SQL Queries Succinctly^®
by Nick Harrison

CHAPTER 3

More Advanced CRUD

If we knew all of the requirements upfront and could design the database to take them into account, our lives would be much simpler. In the real world, we don’t know all of the requirements upfront. Even the requirements that we are given upfront will change over time, and eventually, many of the initial requirements may no longer be valid or may be unrecognizable given enough time.

The database is designed in the beginning, using the best information and best practices that we have at the time. Over time, this well-designed database will deteriorate into violating any number of best practices, usually as a result of the changing requirements. No one sets out to create a badly designed database, but anyone who has worked with the same data model for a decent length of time will tell you all sorts of things that they wished were different or that they would do differently if they could start from scratch.

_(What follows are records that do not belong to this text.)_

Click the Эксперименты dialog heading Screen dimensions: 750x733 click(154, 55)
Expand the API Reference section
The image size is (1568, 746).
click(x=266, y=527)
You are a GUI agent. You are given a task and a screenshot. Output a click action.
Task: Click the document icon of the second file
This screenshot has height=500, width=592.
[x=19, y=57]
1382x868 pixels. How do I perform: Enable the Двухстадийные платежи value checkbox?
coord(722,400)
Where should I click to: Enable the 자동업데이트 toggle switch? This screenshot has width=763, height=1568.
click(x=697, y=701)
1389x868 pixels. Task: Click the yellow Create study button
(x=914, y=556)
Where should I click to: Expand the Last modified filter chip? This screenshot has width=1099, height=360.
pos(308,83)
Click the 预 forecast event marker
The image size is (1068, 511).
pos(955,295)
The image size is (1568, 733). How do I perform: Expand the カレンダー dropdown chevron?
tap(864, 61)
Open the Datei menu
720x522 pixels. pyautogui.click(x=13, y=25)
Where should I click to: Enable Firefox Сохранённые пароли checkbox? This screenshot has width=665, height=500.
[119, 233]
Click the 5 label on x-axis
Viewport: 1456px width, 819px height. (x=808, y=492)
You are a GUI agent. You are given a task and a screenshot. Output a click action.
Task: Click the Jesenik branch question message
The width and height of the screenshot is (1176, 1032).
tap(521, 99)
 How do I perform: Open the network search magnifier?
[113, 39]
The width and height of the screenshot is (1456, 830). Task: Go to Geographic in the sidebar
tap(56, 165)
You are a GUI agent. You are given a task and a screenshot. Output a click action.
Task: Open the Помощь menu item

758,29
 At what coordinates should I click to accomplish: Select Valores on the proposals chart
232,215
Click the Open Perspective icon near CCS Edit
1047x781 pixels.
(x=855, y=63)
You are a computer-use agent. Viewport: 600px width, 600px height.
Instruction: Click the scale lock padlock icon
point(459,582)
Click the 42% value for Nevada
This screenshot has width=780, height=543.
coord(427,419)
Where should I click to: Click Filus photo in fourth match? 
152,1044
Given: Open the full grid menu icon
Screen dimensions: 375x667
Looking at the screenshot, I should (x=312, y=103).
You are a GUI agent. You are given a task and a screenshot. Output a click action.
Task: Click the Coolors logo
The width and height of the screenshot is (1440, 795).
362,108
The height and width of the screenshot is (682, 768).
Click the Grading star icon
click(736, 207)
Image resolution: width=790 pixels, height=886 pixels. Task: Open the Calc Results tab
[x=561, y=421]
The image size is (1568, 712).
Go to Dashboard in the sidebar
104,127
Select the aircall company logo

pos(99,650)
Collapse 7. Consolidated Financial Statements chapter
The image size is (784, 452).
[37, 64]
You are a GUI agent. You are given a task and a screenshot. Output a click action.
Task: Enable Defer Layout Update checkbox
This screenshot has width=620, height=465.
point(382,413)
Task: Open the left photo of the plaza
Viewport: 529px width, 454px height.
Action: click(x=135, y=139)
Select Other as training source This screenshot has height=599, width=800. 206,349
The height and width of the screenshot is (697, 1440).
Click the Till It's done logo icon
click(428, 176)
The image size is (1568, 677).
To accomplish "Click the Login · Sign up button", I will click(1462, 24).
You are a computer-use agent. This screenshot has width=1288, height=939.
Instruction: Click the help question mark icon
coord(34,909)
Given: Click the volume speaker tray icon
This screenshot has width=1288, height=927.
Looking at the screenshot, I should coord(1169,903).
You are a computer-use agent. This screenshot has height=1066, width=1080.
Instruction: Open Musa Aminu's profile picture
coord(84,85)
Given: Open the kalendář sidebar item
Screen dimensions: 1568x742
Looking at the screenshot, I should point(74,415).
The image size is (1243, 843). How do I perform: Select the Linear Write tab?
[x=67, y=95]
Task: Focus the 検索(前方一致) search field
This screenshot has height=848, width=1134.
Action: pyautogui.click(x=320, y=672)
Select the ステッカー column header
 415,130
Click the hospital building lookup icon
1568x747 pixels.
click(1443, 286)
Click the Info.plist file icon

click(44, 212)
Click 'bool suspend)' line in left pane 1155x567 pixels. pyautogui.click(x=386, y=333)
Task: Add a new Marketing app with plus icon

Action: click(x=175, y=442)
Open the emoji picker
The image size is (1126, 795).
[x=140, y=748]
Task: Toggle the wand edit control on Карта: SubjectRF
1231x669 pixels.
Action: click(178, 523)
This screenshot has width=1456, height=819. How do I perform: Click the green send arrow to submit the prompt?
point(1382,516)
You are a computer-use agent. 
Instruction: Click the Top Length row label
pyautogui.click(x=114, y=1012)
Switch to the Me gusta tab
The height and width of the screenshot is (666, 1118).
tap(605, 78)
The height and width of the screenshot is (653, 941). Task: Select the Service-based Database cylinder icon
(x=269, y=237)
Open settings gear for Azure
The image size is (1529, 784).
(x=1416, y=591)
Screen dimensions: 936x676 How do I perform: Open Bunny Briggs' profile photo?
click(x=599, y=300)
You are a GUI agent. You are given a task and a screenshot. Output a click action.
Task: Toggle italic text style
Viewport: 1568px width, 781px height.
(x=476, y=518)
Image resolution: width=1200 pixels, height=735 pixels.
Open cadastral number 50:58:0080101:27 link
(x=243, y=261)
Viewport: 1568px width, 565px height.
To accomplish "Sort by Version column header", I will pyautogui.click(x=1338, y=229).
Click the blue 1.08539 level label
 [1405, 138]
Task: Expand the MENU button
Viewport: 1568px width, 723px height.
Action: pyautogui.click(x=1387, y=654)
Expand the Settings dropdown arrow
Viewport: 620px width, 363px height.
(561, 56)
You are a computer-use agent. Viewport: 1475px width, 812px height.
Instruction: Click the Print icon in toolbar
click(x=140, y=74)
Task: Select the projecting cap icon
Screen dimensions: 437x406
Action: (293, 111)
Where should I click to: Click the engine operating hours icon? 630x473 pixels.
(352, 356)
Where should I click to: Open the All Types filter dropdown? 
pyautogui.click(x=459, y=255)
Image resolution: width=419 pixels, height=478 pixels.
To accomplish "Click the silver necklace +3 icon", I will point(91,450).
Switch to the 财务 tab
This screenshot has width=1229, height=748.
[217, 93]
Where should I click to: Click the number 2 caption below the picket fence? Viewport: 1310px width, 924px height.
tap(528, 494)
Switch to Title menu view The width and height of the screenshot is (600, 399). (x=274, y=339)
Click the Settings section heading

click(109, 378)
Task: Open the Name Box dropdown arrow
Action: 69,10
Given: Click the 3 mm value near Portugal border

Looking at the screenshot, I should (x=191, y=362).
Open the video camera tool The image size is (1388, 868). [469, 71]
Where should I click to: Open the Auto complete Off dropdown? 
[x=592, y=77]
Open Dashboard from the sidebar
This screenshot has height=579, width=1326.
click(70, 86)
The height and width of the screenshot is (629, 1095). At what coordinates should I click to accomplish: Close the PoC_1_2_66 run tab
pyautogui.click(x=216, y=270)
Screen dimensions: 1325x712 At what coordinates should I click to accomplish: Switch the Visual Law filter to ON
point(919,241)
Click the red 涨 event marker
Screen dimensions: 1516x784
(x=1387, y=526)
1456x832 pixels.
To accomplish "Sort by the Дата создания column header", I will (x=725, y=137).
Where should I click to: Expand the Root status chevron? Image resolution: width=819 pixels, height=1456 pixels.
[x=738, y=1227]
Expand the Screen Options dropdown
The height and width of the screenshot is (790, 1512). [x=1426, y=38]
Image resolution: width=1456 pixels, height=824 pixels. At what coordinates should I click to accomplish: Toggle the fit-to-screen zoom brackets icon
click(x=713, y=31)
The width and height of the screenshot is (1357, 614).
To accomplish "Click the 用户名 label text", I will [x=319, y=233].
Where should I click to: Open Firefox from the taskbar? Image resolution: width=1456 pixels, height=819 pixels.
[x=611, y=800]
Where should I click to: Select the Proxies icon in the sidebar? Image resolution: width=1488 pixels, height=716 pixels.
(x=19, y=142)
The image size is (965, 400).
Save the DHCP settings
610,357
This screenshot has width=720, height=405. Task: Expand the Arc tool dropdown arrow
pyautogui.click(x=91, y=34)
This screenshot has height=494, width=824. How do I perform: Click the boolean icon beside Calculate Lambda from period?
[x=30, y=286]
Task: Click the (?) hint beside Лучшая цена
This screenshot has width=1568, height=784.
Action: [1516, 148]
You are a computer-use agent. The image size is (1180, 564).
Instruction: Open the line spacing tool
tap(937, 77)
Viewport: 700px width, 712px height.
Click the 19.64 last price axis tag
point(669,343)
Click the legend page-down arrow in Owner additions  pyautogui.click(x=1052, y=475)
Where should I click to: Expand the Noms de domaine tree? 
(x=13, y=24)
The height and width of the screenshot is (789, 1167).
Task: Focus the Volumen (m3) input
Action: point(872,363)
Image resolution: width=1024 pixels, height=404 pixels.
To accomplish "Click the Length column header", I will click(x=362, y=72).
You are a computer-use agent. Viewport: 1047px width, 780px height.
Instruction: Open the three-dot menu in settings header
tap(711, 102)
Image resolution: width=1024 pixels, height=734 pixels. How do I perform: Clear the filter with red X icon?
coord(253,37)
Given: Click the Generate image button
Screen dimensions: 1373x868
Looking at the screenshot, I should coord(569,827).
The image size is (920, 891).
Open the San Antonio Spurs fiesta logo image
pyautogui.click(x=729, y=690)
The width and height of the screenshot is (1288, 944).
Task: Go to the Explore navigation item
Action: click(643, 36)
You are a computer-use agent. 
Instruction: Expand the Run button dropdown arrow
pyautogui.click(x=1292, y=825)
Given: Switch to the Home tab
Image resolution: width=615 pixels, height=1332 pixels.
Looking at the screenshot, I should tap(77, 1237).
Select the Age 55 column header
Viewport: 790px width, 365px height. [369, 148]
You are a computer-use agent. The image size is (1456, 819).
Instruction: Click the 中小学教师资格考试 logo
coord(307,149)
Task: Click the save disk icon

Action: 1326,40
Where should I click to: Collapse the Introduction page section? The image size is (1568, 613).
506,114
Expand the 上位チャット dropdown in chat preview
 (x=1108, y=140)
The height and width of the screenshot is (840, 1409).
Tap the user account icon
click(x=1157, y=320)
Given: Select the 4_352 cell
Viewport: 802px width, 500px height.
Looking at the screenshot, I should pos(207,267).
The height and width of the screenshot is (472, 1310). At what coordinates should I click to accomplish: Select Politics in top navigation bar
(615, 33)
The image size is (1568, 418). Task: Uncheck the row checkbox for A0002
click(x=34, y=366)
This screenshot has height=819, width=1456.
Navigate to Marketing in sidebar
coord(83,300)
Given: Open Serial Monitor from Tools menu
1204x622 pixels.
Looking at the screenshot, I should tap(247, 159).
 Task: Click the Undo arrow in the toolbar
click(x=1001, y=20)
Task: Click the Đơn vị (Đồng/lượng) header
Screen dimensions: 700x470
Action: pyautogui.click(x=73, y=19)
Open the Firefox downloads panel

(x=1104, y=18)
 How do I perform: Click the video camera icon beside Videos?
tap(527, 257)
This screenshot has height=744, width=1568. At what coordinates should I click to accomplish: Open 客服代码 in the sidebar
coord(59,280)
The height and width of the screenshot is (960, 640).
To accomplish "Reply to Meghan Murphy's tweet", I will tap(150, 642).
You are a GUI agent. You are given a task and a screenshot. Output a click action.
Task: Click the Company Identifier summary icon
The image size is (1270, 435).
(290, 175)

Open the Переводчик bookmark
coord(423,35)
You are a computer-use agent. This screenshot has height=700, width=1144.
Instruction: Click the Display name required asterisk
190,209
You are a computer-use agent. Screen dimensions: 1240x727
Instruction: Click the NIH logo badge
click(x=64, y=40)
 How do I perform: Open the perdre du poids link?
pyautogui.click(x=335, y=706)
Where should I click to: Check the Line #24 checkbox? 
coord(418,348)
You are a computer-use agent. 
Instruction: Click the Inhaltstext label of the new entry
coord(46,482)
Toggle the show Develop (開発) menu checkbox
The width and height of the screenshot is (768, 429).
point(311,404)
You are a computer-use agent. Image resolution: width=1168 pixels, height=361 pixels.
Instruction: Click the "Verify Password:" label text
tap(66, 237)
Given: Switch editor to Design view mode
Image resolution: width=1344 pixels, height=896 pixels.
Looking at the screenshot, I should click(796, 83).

Note: A lot of time can be spent complaining about a bad design or wondering why anyone would come up with the design that you currently have. Such efforts are rarely productive.

Fancy inserts

Select-based inserts

We saw this syntax briefly when we looked at auditing with insert triggers. Instead of explicitly giving the input values for an INSERT statement, we can provide a SELECT statement that will provide this data. This will insert one record for every record in the specified SELECT statement.

An example of a SELECT-driven insert is:

Code Listing 3-1: Select-driven insert

INSERT INTO dbo.Department

( DepartmentName ,

CostCenter ,

LocationId )

( SELECT 'Accounting' ,

' 6MRTG99RAR3N6BI443CRY0M3' ,

0);

This query will insert a single record because the associated select returns only a single record. Because we did not specify a table name, only the values explicitly given in the SELECT clause will be returned. Our SELECT statement can be as complex as any SELECT statement we will see, meaning that we can do some amazing things here.

This is a very powerful technique. With it you can easily move data from one table to another, as we did with the insert trigger. We can also use it to fill in missing records where constraint was missing so that you can add it back.

We have a couple of rules to follow for the SELECT statement:

The columns in the SELECT must match the columns and data types from the INSERT statement.
The SELECT statement cannot include an Order By statement. The database will complain because there is no need to sort the records being inserted.

Now let’s revisit the auditing insert trigger from the last chapter.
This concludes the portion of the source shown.